Tyson also said fully vaccinated employees could take up to two weeks of paid administrative leave if they tested positive for Covid-19 over the next six months. The company said it would compensate workers for time spent in “educational sessions about the benefits and risks of the Covid vaccines.”
The union initially expressed reservations when Tyson announced the vaccine mandate last month, but applauded the paid sick leave benefit on Friday, saying it was the first national agreement that provides such a benefit to meatpacking workers. Union officials have said providing paid sick time is important so workers can still be paid if they miss work or experience some of the vaccines’ common side effects.

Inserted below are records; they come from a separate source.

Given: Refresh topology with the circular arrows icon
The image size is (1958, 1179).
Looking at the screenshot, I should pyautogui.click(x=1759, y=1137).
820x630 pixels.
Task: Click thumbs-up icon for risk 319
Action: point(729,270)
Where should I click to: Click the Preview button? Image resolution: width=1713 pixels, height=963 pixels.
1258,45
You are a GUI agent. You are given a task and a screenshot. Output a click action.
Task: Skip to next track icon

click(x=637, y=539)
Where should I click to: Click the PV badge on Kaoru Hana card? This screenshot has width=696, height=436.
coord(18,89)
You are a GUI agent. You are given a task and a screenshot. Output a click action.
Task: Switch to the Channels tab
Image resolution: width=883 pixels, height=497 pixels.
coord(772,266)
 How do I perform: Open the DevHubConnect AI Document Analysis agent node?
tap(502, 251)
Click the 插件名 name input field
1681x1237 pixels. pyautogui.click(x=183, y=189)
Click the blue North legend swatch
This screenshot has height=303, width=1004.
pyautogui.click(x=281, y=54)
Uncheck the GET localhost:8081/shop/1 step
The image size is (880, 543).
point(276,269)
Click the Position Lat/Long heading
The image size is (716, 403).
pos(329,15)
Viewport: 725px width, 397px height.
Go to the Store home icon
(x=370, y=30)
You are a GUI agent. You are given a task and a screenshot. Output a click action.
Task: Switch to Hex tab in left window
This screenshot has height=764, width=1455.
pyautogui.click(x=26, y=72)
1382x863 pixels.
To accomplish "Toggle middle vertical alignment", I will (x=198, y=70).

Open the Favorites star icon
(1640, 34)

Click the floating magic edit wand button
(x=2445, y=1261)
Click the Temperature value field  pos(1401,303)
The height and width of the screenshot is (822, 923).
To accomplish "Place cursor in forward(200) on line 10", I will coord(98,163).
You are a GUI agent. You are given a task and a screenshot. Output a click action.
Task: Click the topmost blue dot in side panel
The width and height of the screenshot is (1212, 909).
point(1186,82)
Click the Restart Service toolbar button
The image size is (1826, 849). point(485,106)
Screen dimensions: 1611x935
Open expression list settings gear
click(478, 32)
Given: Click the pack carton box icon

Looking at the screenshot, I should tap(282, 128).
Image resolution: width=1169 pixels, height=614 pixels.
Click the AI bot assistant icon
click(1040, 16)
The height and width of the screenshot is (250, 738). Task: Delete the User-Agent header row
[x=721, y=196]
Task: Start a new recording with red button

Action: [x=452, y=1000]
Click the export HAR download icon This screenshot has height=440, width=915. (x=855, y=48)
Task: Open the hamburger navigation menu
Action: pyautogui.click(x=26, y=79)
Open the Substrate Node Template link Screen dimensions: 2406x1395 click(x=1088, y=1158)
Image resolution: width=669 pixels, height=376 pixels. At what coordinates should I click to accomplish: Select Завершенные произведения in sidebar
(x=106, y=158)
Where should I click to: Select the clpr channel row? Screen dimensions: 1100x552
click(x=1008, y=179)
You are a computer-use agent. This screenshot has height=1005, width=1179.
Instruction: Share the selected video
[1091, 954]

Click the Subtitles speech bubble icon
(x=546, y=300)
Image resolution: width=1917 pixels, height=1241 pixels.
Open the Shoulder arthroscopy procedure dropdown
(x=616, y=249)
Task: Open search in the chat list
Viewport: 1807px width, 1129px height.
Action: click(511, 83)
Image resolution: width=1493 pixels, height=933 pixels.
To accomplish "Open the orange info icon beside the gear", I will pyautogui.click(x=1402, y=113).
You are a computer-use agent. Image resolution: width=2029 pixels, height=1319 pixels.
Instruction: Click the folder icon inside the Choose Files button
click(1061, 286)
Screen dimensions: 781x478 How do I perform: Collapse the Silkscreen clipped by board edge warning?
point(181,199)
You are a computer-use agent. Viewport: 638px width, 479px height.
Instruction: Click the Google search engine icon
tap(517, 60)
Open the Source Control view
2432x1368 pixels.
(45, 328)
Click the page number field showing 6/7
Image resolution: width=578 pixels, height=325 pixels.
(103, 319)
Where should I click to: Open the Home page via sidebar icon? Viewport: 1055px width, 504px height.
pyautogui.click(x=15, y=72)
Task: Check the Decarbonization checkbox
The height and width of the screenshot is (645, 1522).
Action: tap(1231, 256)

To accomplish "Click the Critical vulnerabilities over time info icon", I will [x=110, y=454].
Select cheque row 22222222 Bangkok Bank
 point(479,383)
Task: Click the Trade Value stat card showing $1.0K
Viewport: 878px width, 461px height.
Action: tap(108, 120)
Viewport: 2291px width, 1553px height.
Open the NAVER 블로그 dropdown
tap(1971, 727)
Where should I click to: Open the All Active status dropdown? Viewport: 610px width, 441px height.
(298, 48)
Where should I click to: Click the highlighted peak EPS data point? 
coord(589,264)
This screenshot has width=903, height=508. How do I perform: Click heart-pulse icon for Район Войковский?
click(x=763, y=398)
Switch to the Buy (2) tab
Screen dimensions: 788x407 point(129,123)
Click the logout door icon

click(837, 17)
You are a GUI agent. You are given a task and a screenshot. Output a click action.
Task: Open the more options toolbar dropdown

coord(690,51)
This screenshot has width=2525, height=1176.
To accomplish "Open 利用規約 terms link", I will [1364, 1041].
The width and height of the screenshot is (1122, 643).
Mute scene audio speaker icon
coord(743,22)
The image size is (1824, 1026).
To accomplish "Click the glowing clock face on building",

“Vaccine mandates, like all Covid workplace safety policies, must be negotiated with workers to build the trust and strong consensus needed for these safeguards to be effective,” the U.F.C.W. president, Marc Perrone, said in a statement.
On Friday, Tyson said about 90,000, or roughly 75 percent, of its U.S. work force had received at least one dose of a Covid-19 vaccine. More than 30,000 workers have been vaccinated since the company announced its mandate in early August.
Tyson said it now had the support of the U.F.C.W. and the Retail Wholesale and Department Store Union for its vaccine policies. Together, those unions represent more than 80 percent of the company’s 31,000 unionized employees.
“Getting vaccinated remains the single most effective thing we can do to fight this pandemic and continue to help feed this country and our world,” Johanna Soderstrom, Tyson’s chief human resources officer, said in a statement.
Stuart Appelbaum, president of the retail wholesale union, said the paid sick time agreement with Tyson “is a clear blueprint many other industries can and should follow.”